WHAT YOU HAVE TO DO:
Look through the material and copy each line holding "will".

DATASET RECORDS:
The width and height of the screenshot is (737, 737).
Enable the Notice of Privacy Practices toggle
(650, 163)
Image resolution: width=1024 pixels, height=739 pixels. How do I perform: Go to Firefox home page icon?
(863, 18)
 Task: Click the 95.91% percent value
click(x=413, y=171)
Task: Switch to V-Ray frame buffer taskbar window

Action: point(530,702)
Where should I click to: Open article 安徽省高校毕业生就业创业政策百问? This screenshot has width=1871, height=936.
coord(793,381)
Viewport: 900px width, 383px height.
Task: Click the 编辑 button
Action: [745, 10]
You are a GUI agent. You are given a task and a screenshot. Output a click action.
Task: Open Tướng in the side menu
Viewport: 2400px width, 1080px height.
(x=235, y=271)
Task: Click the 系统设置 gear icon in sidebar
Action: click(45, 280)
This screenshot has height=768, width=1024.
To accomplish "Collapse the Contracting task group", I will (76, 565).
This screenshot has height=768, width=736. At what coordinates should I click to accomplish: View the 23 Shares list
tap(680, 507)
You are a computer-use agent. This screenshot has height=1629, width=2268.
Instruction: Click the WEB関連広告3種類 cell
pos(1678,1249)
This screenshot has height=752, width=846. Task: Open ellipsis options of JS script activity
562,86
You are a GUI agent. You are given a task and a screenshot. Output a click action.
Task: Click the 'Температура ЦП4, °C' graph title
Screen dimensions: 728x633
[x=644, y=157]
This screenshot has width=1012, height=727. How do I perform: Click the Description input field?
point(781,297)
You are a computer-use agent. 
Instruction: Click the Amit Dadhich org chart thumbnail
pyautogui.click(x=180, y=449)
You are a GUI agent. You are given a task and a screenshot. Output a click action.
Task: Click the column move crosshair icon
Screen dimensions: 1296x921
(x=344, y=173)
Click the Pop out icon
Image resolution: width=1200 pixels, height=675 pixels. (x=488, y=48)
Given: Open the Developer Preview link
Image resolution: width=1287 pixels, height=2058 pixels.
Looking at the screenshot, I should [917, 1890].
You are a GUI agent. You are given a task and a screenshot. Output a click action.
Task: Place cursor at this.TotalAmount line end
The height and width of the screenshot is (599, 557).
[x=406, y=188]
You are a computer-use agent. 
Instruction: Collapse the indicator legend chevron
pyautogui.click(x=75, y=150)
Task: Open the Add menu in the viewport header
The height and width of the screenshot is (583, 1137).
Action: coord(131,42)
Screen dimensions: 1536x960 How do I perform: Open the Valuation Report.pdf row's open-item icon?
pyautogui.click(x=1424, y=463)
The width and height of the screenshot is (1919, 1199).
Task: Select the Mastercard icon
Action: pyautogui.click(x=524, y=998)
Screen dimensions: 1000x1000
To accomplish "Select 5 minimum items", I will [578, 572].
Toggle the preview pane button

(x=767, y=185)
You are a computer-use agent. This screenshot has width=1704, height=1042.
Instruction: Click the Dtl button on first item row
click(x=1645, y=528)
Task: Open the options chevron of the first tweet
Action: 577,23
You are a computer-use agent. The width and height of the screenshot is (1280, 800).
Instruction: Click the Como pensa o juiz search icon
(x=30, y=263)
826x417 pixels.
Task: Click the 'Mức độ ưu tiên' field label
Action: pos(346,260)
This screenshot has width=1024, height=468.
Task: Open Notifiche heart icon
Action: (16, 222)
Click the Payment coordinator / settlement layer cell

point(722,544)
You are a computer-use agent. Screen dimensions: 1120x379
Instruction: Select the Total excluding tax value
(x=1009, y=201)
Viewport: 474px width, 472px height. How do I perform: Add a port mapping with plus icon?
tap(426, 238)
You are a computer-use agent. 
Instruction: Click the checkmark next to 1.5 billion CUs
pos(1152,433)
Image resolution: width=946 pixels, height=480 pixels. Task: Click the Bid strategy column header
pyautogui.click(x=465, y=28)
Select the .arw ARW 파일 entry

REPLY:
To accomplish "Collapse the Contracting task group", I will (76, 565).
To accomplish "Select 5 minimum items", I will [578, 572].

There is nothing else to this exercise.